◆ What you need to do
Give the listing again word for word, excluding the pictures it contains.
▬▬▬▬▬▬▬▬▬▬
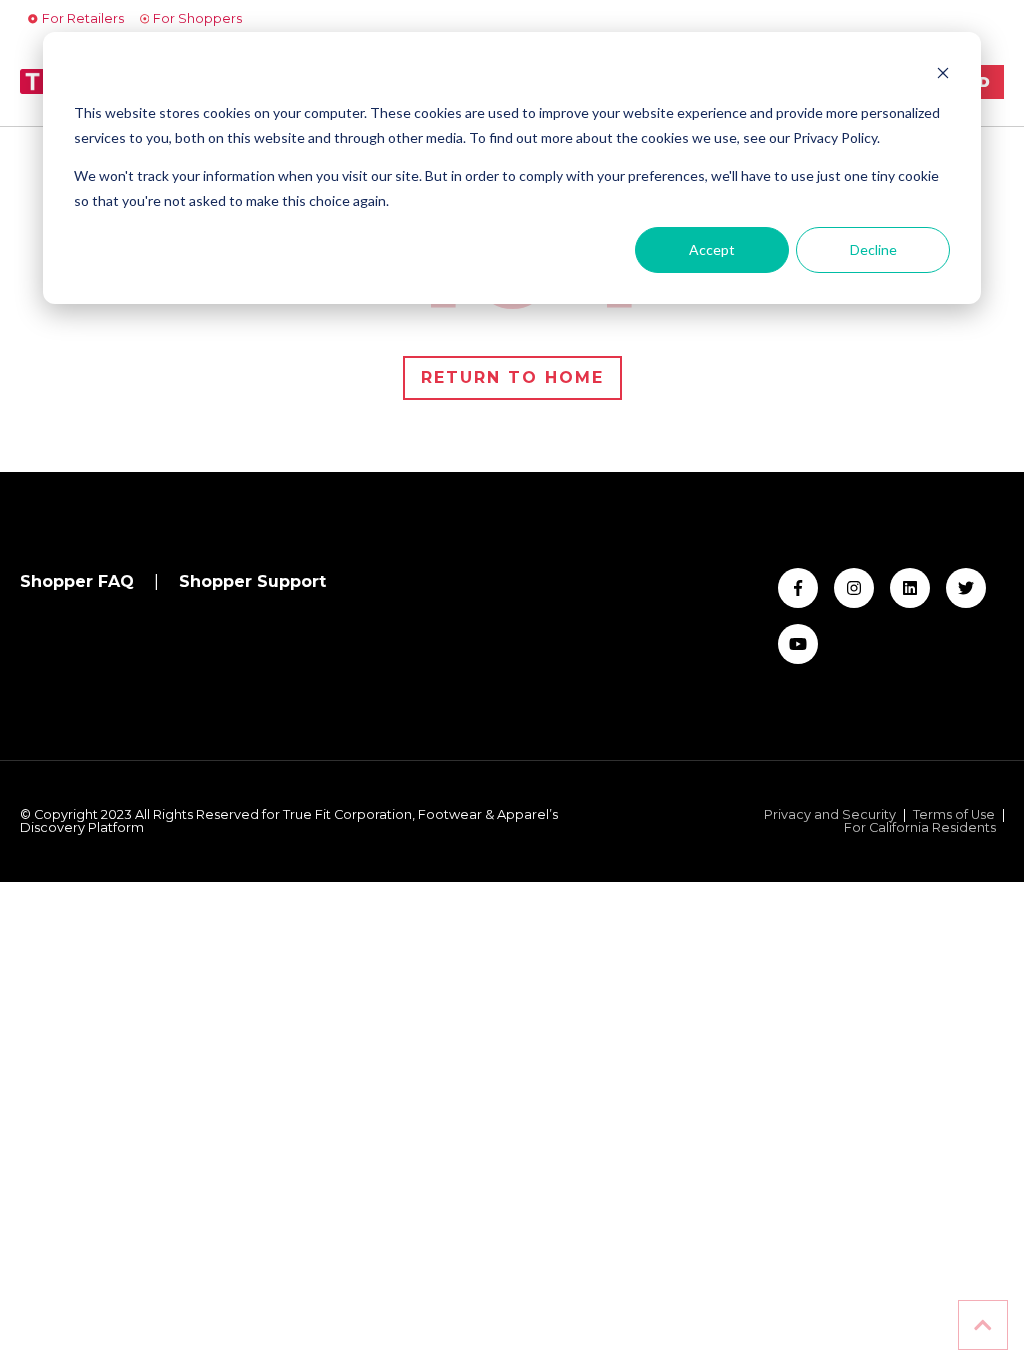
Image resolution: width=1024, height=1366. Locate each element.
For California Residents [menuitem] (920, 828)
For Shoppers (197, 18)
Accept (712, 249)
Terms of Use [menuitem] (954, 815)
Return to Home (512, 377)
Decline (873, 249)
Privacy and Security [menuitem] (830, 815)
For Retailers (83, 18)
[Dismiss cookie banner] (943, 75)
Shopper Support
▬▬▬▬▬▬▬▬▬▬
◆ Answer to this problem
Image resolution: width=1024, height=1366. Locate each element.
For California Residents [menuitem] (920, 828)
For Shoppers (197, 18)
Accept (712, 249)
Terms of Use [menuitem] (954, 815)
Return to Home (512, 377)
Decline (873, 249)
Privacy and Security [menuitem] (830, 815)
For Retailers (83, 18)
[Dismiss cookie banner] (943, 75)
Shopper Support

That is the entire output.